BEGIN SOURCE DOCUMENT
Weaning a baby with reflux
For those of you who have been following me on Instagram for a while, you’ll know that Ada was diagnosed with reflux by a GP earlier on in her life. Unfortunately, after trying everything, we had to put her on meds, which made a real difference.
Luckily at around 5 months of age, we successfully weaned her off these and her reflux symptoms seemed to improve. I know this isn’t the case for many, many babies with reflux. So I wanted to share some information for any parents who are about to wean a reflux baby themselves.
Weaning a reflux baby
Because Ada’s symptoms had subsided somewhat when we started weaning at 6 months, we didn’t have much problem with her reflux getting worse. However, lots of people have asked if we were going to wean her early OR if there were any foods we should avoid when we start. I also had a few parents contact me and explain that cutting out some foods had really helped with their reflux symptoms.
As a result, I wanted to cover the evidence behind weaning a reflux baby in a bit more detail on my blog. Therefore, I enlisted the help of Charlotte Ockleton – Dietitian Lottie. Who, day to day in her work sees lots of babies with reflux who are about to start weaning.
Guidelines on weaning with reflux
Current guidance recommends starting complimentary feeding from 6 months of age. No earlier than 4 months of age (17 weeks). If starting before 6 months it is important to ensure your baby is developmentally ready. This is crucial for their safety, their overall development and also their nutritional needs. Starting solids too early can lead to nutritional deficiencies. It has also been associated with higher rates of infections.
This is of particular relevance to those with babies suffering from reflux. Currently, there is no robust evidence to support early (before 6 months) weaning to help alleviate symptoms of reflux in babies. Often, babies suffering from reflux are prescribed a thickener which helps their milk stay down. The theory that starting solids could help alleviate reflux is based on the texture of food typically being thicker than milk (particularly breast milk).
Whilst this is accurate, the reality is that the first few weeks of introducing solids is mainly about your baby exploring food (smells, tastes, textures). As opposed to eating large quantities of it. They are therefore still getting the majority of their nutrition from milk. It may also be that if your baby is having their milk thickened, the consistency is similar to your baby’s first purée consistencies anyway.
END SOURCE DOCUMENT
_TASK INSTRUCTIONS_
1. Reproduce everything in the reflux weaning post from "Weaning a baby" down to "a real difference.", word for word.
2. Answer these from the reflux weaning post:
(a) At around what age was Ada weaned off her reflux medication?
(b) What is the earliest age at which current guidance allows complementary feeding to start?
(c) What are babies with reflux often prescribed to help their milk stay down?
3. Pick up the reflux weaning post after its last sentence and keep writing it.
BEGIN DATA
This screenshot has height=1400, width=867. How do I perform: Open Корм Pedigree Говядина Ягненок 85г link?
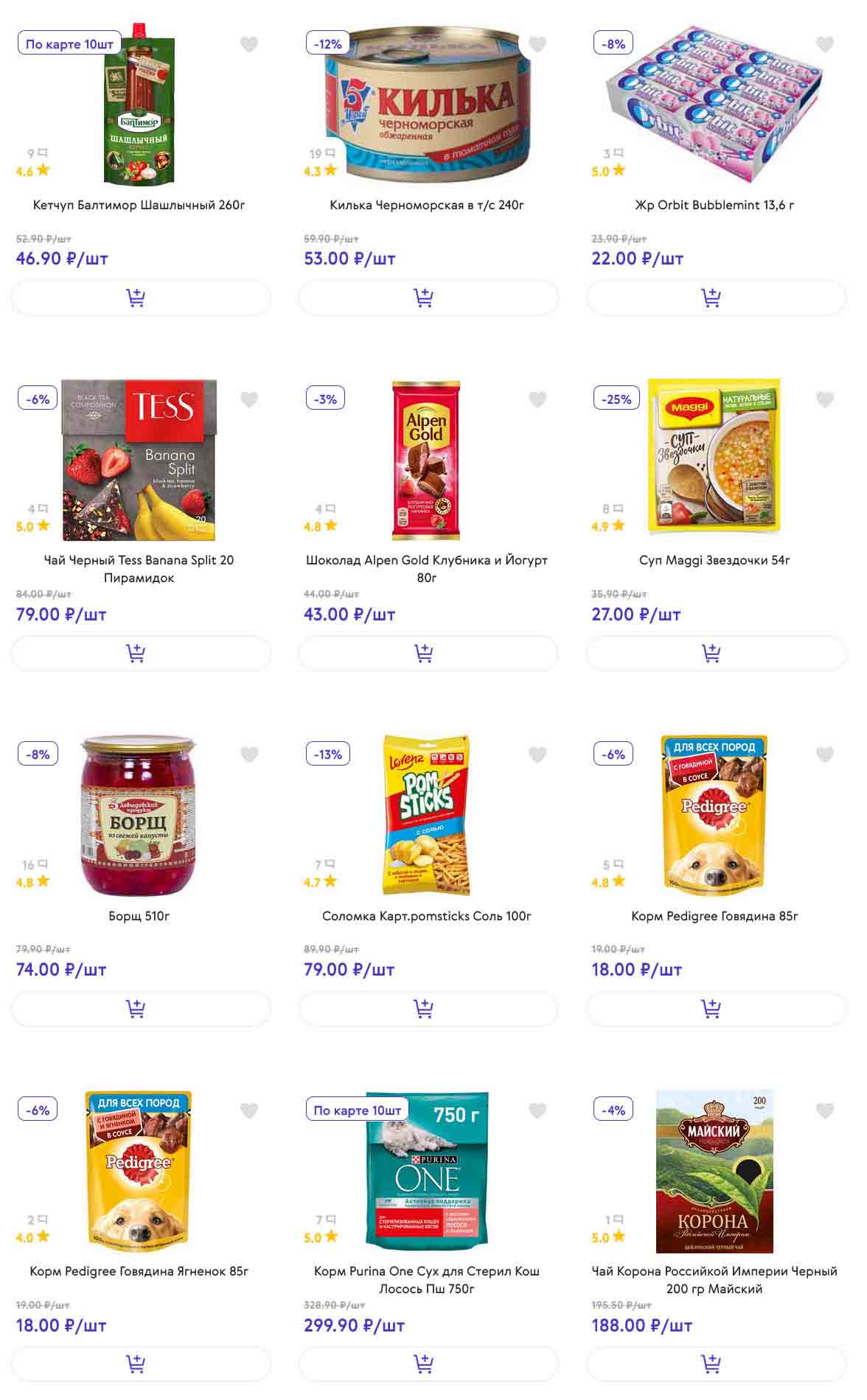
END DATA
_ANSWERS PROVIDED_
1.
Weaning a baby with reflux
For those of you who have been following me on Instagram for a while, you’ll know that Ada was diagnosed with reflux by a GP earlier on in her life. Unfortunately, after trying everything, we had to put her on meds, which made a real difference.

2.
(a) Around 5 months.
(b) 4 months (17 weeks).
(c) A thickener.

3.
The other thing to consider with introducing solids to your baby with reflux, is that some foods may actually worsen their reflux symptoms. Don’t forget, once you start solids there are far more foods (variables) to consider in what’s causing a symptom flare up! Unfortunately there isn’t a set list of foods which worsen symptoms. It largely depends on your baby. So it’s always useful to keep a “food and symptom diary”. At the same time, in practice, I have seen and heard of a few babies with reflux improving once solids start.
- Ignore the myths! Start solids when your baby is developmentally ready, like you would for a baby without reflux. Seek advice from your health visitor if you’re unsure.
- Remember; there is no guarantee that starting solids will help your baby’s reflux symptoms improve…
- If you are starting solids and your baby has reflux, keep a food and symptom diary. Remember to keep calm and try to enjoy the experience! Your baby will benefit from having a positive atmosphere when eating.
- Avoid changing too many things at once! For example, if you change their milk or change the amount of thickener added to their milk, or try and wean off a reflux medication all at the same time as starting solids, you won’t know what’s making their symptoms worse or better. Always speak to your GP or paediatrician before making changes with medication.
I hope this helps to make the evidence around weaning a baby with reflux a little clearer. Big thanks to Dietitian Lottie for writing this and for her expert advice.